Wars are characterized by many unfortunate events even if a nation wins at the end. However, the sacrifice the Sullivan family made was more than what was expected of one family. The five boys offered to serve their brothers and hopefully come back home with a victory. However, that did not happen, and they died together just like their motto “If we go down, we go down together.” These brothers knew the meaning of patriotism, loyalty and courage and their sacrifice continues to inspire people to do better. One good that came out of their sacrifice was the Sullivan Act or the Sole survivor policy. Many families send their children into the military and do not know if they will ever see them again. This policy had protected many families from suffering the same fate as the Sullivan brothers. They continue to inspire the nation in their absence. The Sullivan Act is a law that controls guns in New York State. The law became effective in 1911 and it required people possessing guns to have licences. The law demanded that people without guns license to be arrested because it was a felony possessing a gun without license. Political pressure at that time led to the Sullivan law. Letters from George Petit, a worker in the coroner’s office became public after a murder in Gramercy Park. The law prohibited carrying of blackjacks, sandbags, bombs, daggers and brass knuckles. All these were categorised as weapons because they could be used to harm other people.

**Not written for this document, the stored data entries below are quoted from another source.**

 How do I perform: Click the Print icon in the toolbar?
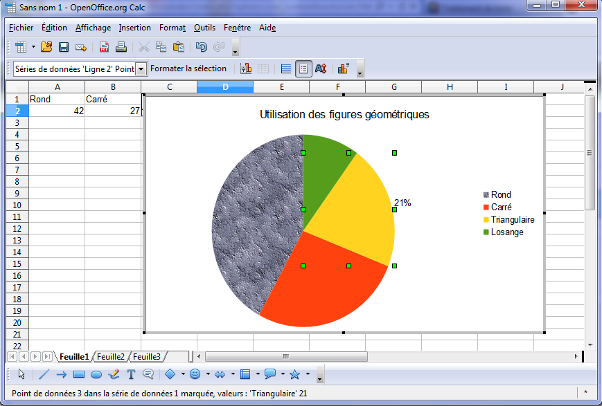(x=121, y=47)
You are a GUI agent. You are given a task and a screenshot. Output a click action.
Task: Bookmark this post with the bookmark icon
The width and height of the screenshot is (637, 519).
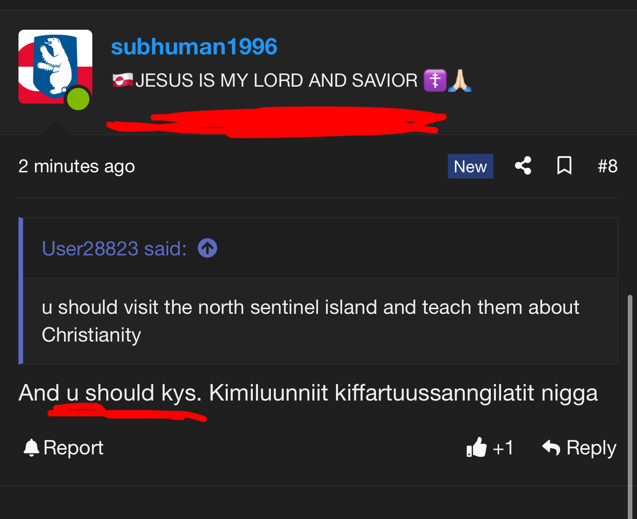coord(564,166)
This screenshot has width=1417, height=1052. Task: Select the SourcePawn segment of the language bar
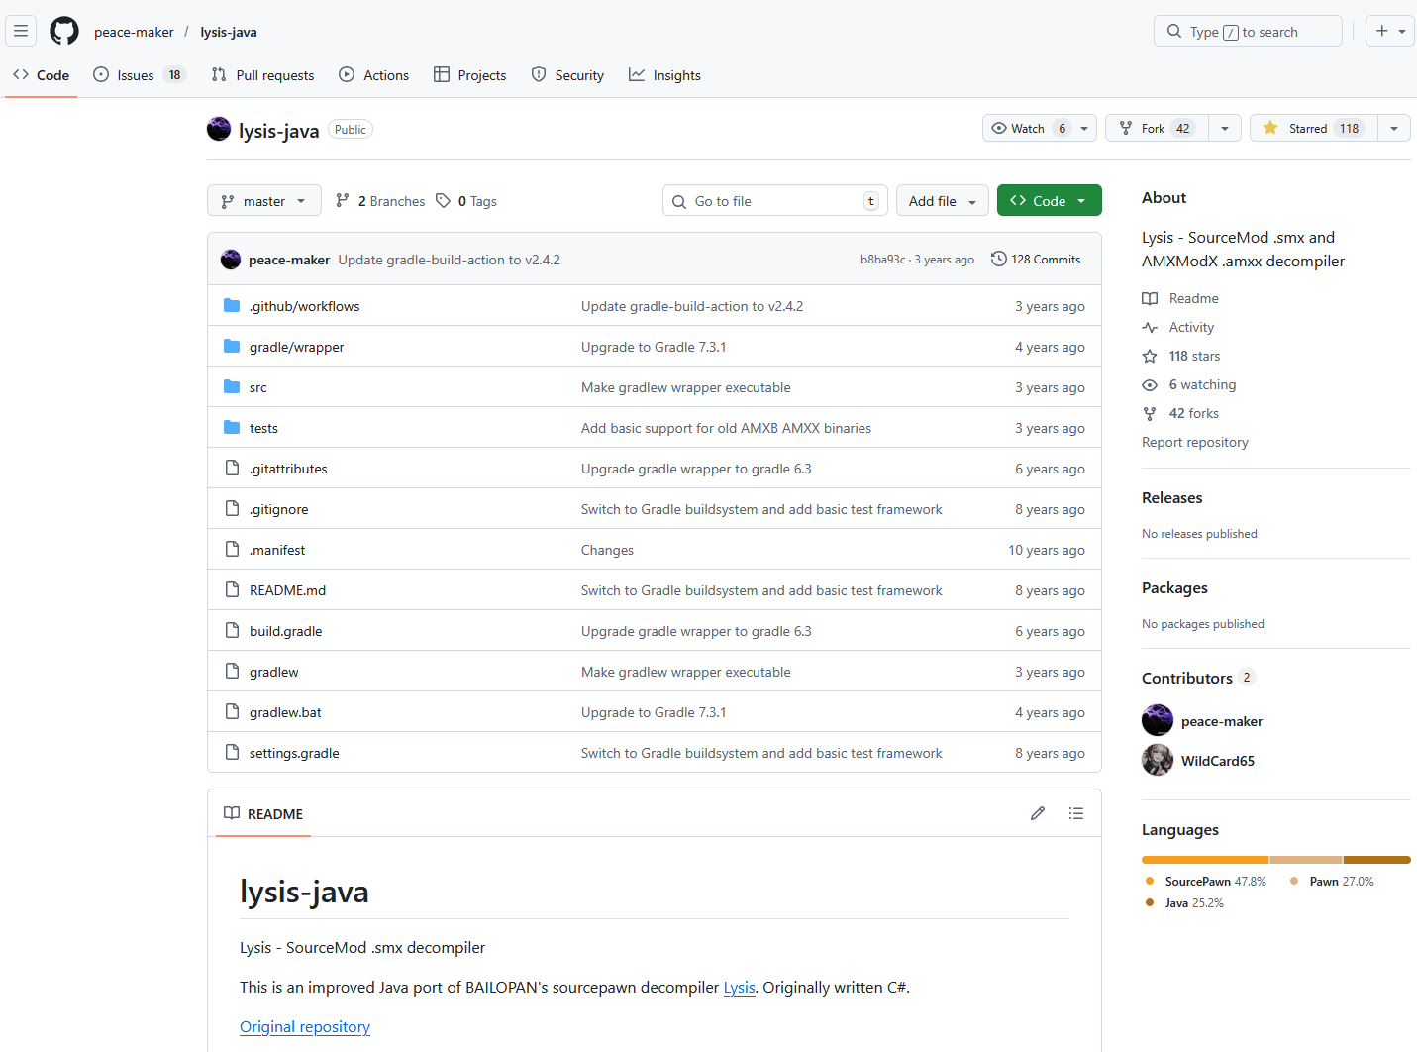click(x=1204, y=859)
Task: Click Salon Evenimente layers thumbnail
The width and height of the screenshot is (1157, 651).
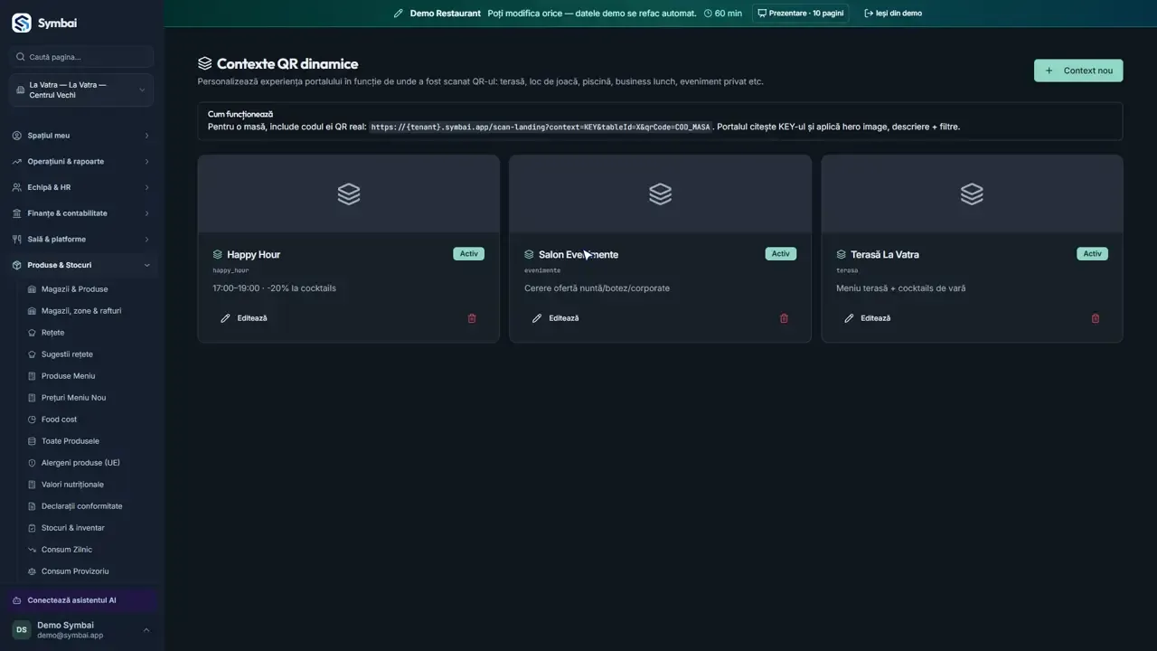Action: (660, 193)

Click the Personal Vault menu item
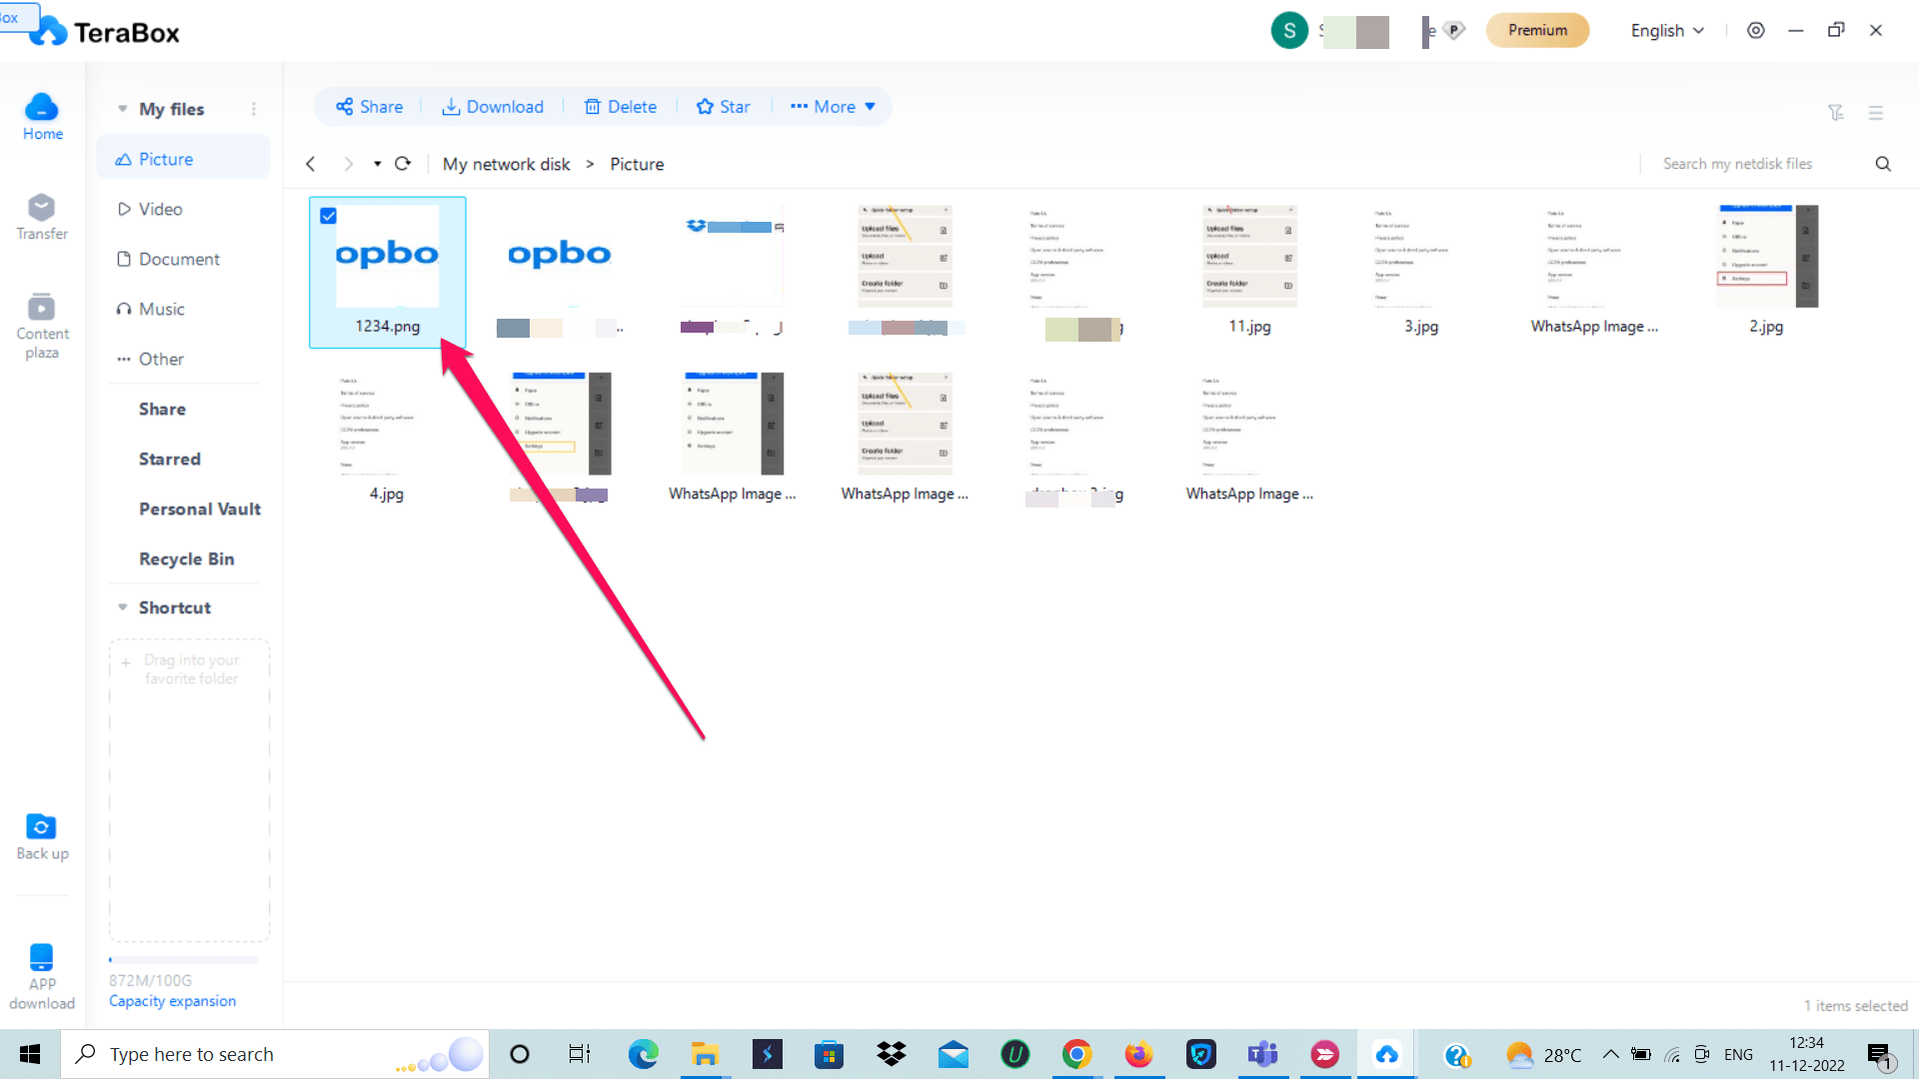[199, 509]
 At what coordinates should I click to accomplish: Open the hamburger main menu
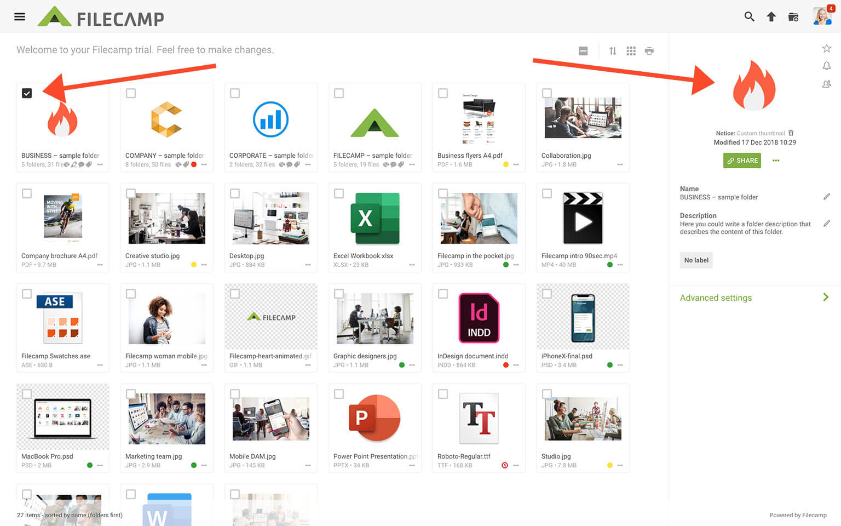click(x=20, y=16)
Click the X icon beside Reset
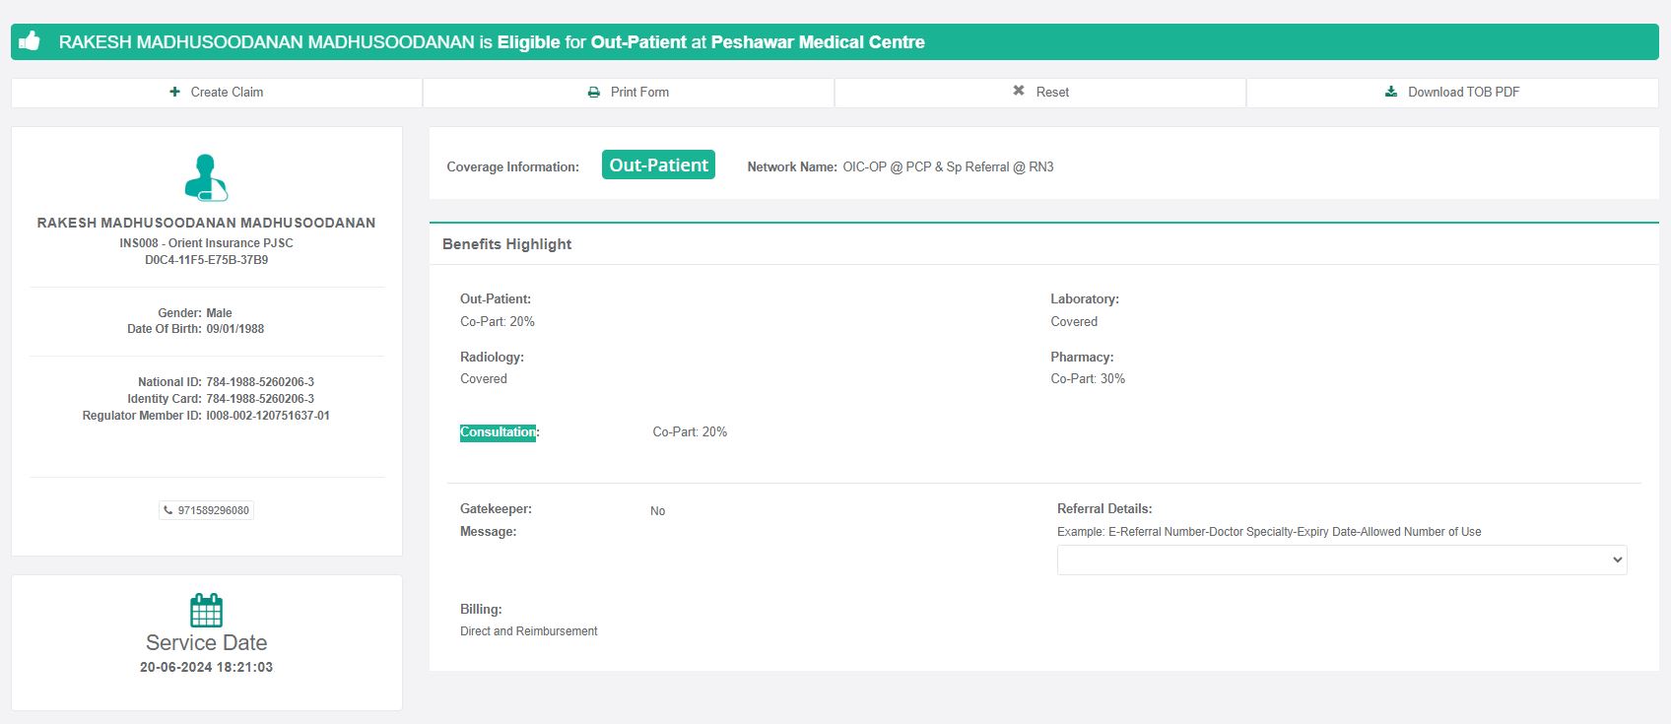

The Sullivan brothers disagreed with some assessments of the laws and saw the law as a way of disarming lawful citizens. However, those with weapon licenses were allowed to carry their weapons plus their licenses. Today, New York City residents practice the law because most gun holders have licenses. New York City licensing authority does not grant weapon license to anyone. Most people with gun licenses include retired police officers and people with proper information on their employment. Most wealthy people abide by this law because they need weapons for their personal safety. Prominent people like celebrities, businesspersons and women, sports people and other rich people have licensed guns that are given to them and their bodyguards. Some security companies offer their employees with guns as a security measure. However, despite the law being successful in New York City, some states in United States are against this law. Most people in Texas state possess guns of all kinds, therefore is such a law is introduced to Texas most people will lose their weapons. Gun licenses require renewal; therefore, it is expensive for people with more than one gun to renew their licenses every year. The law on gun control has the helped the society because the number of people with guns can be counted. In addition, the number of crimes done has reduced due to inability to access guns. The Sullivan brothers were important, because their law has helped to control guns within a large population.